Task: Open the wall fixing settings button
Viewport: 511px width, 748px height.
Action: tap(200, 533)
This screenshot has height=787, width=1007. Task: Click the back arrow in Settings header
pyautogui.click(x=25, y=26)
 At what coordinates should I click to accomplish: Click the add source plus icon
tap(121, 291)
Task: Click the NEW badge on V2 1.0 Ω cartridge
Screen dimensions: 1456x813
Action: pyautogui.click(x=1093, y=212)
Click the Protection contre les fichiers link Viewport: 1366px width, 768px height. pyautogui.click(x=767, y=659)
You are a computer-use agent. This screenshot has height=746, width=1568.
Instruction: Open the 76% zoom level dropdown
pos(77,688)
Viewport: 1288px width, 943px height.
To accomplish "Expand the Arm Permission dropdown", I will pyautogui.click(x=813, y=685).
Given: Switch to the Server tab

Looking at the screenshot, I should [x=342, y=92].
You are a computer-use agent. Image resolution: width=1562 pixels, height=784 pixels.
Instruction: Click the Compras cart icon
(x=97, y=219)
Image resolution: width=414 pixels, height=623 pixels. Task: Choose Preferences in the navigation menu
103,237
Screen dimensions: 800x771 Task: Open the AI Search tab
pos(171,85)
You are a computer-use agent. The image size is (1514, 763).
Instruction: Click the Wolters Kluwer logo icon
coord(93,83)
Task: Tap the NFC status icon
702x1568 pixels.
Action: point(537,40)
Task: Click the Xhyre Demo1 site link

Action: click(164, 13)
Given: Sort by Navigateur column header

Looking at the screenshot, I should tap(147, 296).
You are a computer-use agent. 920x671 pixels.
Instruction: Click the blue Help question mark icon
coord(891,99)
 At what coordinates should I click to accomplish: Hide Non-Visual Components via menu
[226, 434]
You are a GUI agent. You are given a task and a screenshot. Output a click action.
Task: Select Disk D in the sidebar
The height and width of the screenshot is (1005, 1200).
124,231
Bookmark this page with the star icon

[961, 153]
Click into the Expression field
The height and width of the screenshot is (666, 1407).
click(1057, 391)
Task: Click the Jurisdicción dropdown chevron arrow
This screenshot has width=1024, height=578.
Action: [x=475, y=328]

..........

ASSIGNMENT
Each line in the entries above, starting at the line with "Task: Tap the NFC status icon" and ending at the line with "Task: Select Disk D in the sidebar", is to be printed exactly, and only those lines.

ANSWER AREA
Task: Tap the NFC status icon
702x1568 pixels.
Action: point(537,40)
Task: Click the Xhyre Demo1 site link

Action: click(164, 13)
Given: Sort by Navigateur column header

Looking at the screenshot, I should tap(147, 296).
You are a computer-use agent. 920x671 pixels.
Instruction: Click the blue Help question mark icon
coord(891,99)
 At what coordinates should I click to accomplish: Hide Non-Visual Components via menu
[226, 434]
You are a GUI agent. You are given a task and a screenshot. Output a click action.
Task: Select Disk D in the sidebar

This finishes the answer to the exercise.